__TASK MATERIAL__.

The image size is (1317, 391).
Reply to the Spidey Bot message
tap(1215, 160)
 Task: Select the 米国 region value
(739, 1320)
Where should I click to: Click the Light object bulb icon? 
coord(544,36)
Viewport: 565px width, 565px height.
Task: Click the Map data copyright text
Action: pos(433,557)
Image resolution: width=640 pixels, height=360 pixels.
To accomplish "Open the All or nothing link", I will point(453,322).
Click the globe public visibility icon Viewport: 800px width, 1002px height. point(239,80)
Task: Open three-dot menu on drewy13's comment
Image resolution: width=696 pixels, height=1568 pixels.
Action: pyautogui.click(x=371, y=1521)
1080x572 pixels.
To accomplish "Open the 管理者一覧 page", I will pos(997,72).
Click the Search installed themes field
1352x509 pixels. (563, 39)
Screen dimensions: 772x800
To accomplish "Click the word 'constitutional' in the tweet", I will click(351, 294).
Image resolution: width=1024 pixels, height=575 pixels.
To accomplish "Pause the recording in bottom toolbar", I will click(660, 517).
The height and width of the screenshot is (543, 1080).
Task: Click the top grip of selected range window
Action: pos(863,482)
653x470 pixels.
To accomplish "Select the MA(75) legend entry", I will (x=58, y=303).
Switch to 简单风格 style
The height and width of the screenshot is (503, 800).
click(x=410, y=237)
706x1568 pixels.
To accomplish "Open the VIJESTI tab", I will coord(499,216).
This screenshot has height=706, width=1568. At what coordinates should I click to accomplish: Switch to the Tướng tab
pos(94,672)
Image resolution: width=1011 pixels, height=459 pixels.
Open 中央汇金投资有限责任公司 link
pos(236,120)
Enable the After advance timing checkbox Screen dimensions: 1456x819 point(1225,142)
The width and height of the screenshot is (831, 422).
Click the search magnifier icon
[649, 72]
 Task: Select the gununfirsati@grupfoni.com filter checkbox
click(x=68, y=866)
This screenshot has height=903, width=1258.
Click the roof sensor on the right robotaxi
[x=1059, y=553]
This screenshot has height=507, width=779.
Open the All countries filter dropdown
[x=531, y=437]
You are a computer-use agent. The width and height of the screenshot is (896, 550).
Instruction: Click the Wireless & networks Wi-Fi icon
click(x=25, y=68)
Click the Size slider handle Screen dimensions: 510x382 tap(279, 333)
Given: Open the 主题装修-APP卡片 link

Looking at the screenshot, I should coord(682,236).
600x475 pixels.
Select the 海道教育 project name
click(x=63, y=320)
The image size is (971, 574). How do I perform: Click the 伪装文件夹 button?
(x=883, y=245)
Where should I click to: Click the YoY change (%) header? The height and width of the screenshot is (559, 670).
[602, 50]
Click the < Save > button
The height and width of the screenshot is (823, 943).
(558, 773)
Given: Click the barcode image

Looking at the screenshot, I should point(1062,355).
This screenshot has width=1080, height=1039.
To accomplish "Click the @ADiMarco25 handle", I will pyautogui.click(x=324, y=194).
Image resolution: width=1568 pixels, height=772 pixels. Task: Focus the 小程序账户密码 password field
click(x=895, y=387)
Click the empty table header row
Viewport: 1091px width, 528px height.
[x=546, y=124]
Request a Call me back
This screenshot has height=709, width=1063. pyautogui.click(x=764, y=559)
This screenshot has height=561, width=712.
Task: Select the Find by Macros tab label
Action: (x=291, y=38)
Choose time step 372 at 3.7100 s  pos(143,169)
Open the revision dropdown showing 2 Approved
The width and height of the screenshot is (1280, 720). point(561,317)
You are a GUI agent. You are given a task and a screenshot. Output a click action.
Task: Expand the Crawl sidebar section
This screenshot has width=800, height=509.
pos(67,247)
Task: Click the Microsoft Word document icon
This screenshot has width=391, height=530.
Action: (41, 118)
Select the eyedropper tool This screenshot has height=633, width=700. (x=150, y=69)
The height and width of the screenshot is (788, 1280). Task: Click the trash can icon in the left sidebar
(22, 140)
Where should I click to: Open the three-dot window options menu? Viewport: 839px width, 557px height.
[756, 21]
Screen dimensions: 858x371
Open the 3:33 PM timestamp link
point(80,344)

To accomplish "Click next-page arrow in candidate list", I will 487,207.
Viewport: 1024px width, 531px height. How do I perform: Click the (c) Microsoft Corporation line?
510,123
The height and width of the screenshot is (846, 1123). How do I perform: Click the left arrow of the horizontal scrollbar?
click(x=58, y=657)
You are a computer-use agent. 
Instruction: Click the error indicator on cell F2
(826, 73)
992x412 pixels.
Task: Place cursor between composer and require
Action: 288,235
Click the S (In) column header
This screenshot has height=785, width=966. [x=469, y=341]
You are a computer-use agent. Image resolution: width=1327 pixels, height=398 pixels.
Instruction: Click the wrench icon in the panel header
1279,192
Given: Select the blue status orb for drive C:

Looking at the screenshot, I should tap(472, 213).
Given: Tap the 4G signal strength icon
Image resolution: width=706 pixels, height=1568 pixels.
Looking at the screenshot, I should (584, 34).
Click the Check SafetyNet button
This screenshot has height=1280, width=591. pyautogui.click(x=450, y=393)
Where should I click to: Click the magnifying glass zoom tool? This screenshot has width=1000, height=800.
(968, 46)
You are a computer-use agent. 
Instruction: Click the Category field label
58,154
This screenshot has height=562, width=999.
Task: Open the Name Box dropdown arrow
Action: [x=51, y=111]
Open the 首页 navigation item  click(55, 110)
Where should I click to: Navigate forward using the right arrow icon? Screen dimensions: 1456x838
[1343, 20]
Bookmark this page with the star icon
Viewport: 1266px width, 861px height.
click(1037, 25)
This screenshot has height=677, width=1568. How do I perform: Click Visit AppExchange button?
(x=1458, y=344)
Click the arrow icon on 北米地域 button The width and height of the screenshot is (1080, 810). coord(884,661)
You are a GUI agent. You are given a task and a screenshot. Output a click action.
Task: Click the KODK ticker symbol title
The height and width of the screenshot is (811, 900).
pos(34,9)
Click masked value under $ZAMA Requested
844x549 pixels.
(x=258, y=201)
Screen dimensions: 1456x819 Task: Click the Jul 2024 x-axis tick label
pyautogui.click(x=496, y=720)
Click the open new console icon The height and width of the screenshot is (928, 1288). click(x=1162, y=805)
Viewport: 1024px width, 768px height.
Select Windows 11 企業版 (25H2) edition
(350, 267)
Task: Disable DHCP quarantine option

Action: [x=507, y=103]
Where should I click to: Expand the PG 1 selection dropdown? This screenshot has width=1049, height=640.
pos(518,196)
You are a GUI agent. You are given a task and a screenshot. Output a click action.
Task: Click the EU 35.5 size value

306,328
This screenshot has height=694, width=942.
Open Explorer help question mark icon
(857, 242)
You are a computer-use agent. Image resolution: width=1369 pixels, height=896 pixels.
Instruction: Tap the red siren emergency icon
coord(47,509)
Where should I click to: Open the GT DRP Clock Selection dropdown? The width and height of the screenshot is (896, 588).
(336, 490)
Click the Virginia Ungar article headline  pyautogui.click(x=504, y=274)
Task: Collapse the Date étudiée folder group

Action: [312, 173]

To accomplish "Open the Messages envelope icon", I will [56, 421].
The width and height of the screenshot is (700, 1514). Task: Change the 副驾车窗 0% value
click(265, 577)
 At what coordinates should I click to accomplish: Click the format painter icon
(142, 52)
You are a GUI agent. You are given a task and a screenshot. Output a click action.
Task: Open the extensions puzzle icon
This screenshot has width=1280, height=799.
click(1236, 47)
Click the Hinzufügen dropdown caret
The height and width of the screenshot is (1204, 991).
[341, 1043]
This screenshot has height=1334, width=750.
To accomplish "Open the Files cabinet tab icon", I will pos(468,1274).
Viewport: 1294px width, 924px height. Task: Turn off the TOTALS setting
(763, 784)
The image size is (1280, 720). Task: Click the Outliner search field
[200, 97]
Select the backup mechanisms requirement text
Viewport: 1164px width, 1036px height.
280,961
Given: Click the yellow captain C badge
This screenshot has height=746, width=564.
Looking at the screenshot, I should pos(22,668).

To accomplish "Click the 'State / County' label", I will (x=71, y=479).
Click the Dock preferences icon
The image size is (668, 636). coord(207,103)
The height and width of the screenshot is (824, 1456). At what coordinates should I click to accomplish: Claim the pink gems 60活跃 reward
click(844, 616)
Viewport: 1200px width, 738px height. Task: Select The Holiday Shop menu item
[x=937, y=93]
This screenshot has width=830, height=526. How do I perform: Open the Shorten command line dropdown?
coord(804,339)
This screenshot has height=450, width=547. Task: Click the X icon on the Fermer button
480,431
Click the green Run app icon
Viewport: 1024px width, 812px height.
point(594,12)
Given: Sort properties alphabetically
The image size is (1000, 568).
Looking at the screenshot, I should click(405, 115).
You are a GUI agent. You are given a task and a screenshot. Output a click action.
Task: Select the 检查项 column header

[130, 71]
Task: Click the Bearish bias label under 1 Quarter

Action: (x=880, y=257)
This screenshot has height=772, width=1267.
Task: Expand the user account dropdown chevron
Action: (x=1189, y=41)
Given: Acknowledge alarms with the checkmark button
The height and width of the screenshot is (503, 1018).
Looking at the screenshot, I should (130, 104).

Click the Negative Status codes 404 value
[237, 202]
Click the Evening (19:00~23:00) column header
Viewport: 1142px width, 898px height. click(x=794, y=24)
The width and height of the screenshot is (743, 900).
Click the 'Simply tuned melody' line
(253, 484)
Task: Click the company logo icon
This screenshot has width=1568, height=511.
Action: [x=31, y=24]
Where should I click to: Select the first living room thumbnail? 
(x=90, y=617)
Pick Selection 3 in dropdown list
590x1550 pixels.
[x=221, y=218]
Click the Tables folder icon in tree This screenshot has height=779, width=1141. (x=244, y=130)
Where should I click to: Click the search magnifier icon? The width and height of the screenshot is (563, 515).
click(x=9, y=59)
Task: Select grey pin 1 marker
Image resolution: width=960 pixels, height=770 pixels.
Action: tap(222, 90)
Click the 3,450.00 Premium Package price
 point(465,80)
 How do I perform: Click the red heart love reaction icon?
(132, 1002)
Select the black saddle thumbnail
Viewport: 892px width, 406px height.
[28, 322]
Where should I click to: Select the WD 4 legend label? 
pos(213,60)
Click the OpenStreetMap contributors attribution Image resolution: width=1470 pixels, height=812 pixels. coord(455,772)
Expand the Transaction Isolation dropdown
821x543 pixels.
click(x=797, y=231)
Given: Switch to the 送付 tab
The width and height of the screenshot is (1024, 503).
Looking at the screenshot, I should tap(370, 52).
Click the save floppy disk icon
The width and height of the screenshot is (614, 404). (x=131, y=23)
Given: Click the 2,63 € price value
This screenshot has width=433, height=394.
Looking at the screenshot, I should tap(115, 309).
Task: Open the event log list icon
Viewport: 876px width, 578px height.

__EXERCISE OBJECTIVE__. Wherever the string "page" is found in the entries, copy the line it sits in.

__COMPLETED EXERCISE__.
To accomplish "Open the 管理者一覧 page", I will pos(997,72).
To accomplish "Click next-page arrow in candidate list", I will 487,207.
Bookmark this page with the star icon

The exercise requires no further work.